3) Bioinformatic Analysis
QIIME 2 was used to analyze the 16S rRNA sequence data [37]. Demultiplexed and primer-trimmed data were quality-filtered and denoised using DADA2 (Divisive Amplicon Denoising Algorithm 2), which uses a parametric model to infer exact biological sequences from quality-filtered reads, known as ASVs [38, 39]. In DADA2, independently denoised forward and reverse reads were merged at the end of the workflow, and the chimeric ASVs were removed. For the taxonomic classification of ASVs, a multinomial naive Bayes machine-learning classifier in the q2-feature-classifier was used against the refseq database[40]. Finally, ASVs that were not assigned to bacteria at the domain level were removed.
4) Benchmarking of decontamination methods
To evaluate the performance of Green Cleaner, we compared the outcomes of the decontamination process using Green Cleaner with the previously published decontamination method SCRuB. SCRuB [41] is a probabilistic in silico decontamination method that incorporates shared information across multiple samples and controls to precisely identify and remove contamination and is reported to outperform alternative decontamination methods under in silico simulations of diverse environments and data types. We tested the decontamination performance of Green Cleaner against SCRuB using 16S rRNA sequencing data produced from the vaginal microbial dilution series, as described above.
To assess the overall performance of the decontamination methods, we calculated the alpha-diversity metrics and Bray–Curtis dissimilarity between the decontaminated data and 16S rRNA sequencing data from the undiluted vaginal samples. We defined ground-truth classification as a contaminant for each ASV based on 16S rRNA sequencing data generated using the undiluted vaginal samples. In other words, a contaminant ASV is an ASV that is not expected to be a part of undiluted vaginal samples, whereas a ground-truth ASV is an ASV that occurs in undiluted vaginal samples. To calculate the overall accuracy of each method, we classified the ASVs as correctly or incorrectly identified as the ground truth or contaminants in the decontamination results. ASVs classified correctly as ground truth or contaminants were referred to as true positives or true negatives, respectively, and ASVs classified incorrectly as ground truth or contaminants were referred to as false positives or false negatives, respectively. Accuracy was calculated using the following formula: (ASV read number of correct predictions) / (total ASV read number of predictions).

______________________________

__Problem set__:
1. Answer these questions from the methods excerpt:
(a) Which database was the q2-feature-classifier used against for taxonomic classification?
(b) Which previously published decontamination method was Green Cleaner compared with?
(c) What is a ground-truth ASV?
2. Set down the wording of the methods excerpt from "3) Bioinformatic Analysis" up to and including "level were removed.", with nothing changed.

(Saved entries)
______________________________

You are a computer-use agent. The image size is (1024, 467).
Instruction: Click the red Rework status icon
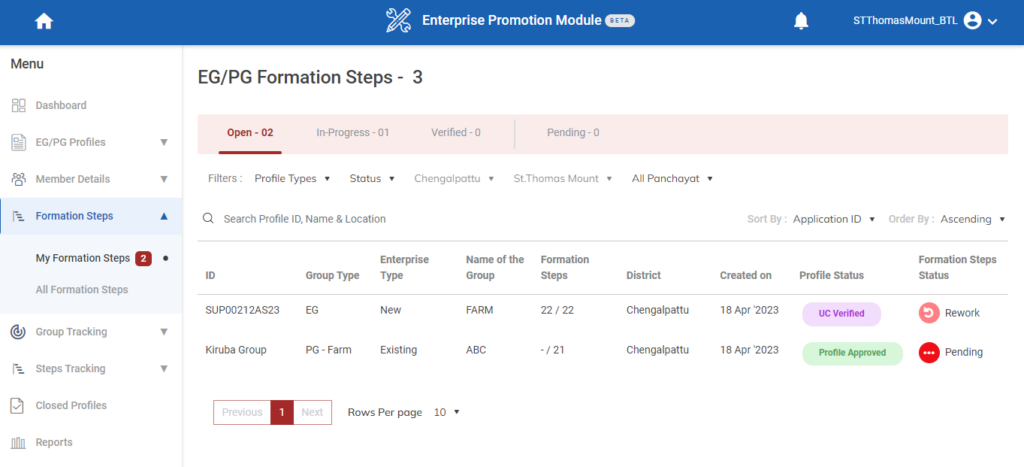(929, 313)
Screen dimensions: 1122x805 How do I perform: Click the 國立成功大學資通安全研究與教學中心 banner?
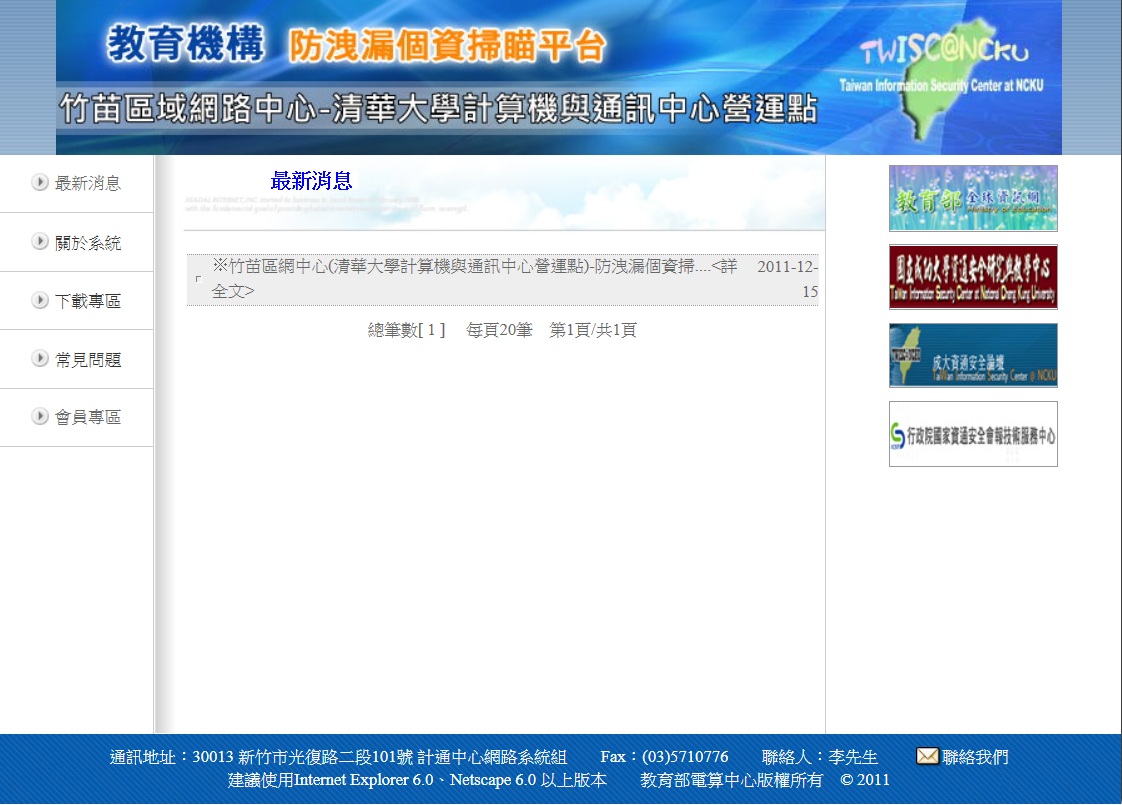pyautogui.click(x=973, y=277)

______________________________

__Answer set__:
1.
(a) The refseq database.
(b) SCRuB.
(c) An ASV that occurs in undiluted vaginal samples.

2.
3) Bioinformatic Analysis
QIIME 2 was used to analyze the 16S rRNA sequence data [37]. Demultiplexed and primer-trimmed data were quality-filtered and denoised using DADA2 (Divisive Amplicon Denoising Algorithm 2), which uses a parametric model to infer exact biological sequences from quality-filtered reads, known as ASVs [38, 39]. In DADA2, independently denoised forward and reverse reads were merged at the end of the workflow, and the chimeric ASVs were removed. For the taxonomic classification of ASVs, a multinomial naive Bayes machine-learning classifier in the q2-feature-classifier was used against the refseq database[40]. Finally, ASVs that were not assigned to bacteria at the domain level were removed.